国際ベルギーのアントワープ・ブルージュ港は7日、フランドル政府が左岸コンテナクラスター計画の事業決定案を5月29日に承認したと発表した。コンテナ貨物の継続的な増加に備える「アントワープ追加コンテナ取扱能力計画」の中核事業で、港全体の取扱能力を700万TEU拡大する。

計画では、既存のドゥールガンクドックに隣接して、コンテナ船向けの第2潮汐ドックを建設する。新たなコンテナターミナルに接続する物流区域「スリー・ドックス」を整備し、コンテナ物流機能を集約する。北部カットドックの埋め立てによる新ターミナル建設、コンテナ貨物列車向け操車場の整備、高圧送電線の移設、産業・物流区域「デ・ビーシュック」の開発も盛り込んだ。

(出所:アントワープ・ブルージュ港)

周辺環境への影響を抑えるため、港湾施設と近隣の農村部やドゥール村の間に盛り土を伴う緩衝緑地を設け、騒音や光害の低減を図る。ターミナルには低騒音で稼働し、現地で温室効果ガスや大気汚染物質を排出しない設備を導入する方針だ。後背地輸送では内陸水運と鉄道の比率を引き上げ、残るトラック交通は周辺集落を避ける経路へ誘導する。

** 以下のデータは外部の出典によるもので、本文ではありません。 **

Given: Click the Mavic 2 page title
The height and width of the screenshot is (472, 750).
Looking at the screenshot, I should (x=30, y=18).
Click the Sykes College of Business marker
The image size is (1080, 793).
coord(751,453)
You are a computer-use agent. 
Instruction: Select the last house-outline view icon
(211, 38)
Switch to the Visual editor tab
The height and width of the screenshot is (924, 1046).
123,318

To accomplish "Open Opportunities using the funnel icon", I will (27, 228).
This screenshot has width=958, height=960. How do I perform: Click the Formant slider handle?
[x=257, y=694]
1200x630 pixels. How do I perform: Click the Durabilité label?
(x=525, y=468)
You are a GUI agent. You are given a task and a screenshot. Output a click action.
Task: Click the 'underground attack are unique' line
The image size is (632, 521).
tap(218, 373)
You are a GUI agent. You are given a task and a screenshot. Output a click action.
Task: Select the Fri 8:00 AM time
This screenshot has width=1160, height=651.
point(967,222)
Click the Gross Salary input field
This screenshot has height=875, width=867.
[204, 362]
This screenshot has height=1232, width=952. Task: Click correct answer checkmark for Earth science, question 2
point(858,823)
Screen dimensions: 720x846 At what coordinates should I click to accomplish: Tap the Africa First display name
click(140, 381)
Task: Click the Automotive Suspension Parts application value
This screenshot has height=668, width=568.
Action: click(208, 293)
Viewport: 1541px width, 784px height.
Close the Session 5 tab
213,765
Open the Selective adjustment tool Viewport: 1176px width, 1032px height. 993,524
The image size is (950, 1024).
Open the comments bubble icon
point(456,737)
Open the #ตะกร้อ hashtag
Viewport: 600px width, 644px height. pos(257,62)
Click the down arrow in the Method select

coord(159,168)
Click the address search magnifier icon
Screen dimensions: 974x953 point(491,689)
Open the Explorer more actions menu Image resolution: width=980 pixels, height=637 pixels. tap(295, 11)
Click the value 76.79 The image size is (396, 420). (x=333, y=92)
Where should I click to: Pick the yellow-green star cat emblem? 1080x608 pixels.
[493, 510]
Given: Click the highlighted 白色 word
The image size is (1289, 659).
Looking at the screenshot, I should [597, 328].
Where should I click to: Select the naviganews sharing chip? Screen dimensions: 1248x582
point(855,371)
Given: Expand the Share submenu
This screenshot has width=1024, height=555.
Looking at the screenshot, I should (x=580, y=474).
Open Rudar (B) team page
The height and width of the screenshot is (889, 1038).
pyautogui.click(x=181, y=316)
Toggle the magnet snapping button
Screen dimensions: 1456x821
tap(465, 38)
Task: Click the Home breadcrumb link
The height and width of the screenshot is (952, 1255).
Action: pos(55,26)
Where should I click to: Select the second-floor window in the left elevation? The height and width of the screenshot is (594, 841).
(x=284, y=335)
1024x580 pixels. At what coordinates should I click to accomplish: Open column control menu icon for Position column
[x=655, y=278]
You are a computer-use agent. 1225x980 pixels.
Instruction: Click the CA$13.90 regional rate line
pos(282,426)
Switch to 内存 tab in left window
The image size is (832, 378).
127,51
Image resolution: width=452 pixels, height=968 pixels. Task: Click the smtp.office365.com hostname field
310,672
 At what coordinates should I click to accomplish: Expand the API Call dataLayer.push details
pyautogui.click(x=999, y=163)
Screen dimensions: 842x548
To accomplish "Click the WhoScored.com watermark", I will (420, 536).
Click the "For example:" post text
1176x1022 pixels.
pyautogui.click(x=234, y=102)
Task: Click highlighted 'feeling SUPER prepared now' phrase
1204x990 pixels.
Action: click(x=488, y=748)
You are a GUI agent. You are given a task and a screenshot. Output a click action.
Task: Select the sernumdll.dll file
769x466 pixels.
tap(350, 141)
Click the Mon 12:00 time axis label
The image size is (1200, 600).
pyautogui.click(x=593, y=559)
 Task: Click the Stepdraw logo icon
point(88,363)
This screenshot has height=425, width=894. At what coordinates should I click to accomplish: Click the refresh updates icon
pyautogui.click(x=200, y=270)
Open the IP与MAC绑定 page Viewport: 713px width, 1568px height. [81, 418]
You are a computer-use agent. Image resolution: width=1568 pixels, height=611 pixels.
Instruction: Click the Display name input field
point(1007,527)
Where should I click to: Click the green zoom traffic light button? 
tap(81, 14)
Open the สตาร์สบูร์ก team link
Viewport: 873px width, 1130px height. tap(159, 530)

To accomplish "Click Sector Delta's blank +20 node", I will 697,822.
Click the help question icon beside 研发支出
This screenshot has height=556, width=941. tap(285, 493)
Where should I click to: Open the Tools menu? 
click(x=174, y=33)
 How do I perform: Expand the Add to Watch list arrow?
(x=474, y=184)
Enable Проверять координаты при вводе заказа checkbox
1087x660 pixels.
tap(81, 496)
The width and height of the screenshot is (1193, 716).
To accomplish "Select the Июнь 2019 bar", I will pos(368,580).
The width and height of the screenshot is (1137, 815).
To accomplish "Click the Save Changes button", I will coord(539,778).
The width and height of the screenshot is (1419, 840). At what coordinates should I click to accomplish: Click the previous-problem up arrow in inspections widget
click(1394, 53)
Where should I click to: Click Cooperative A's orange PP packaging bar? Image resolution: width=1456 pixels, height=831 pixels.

計画には、ドゥールポルダー南部とプロスペルポルダー南部での自然区域の新設も含まれる。港湾機能の拡張と環境・地域社会への配慮を両立させる考えを示した。

事業決定案を巡っては、8月10日まで意見公募を実施する。寄せられた意見を精査し、必要に応じて計画案を修正したうえで国務院に諮問し、その後、フランドル政府が最終決定する。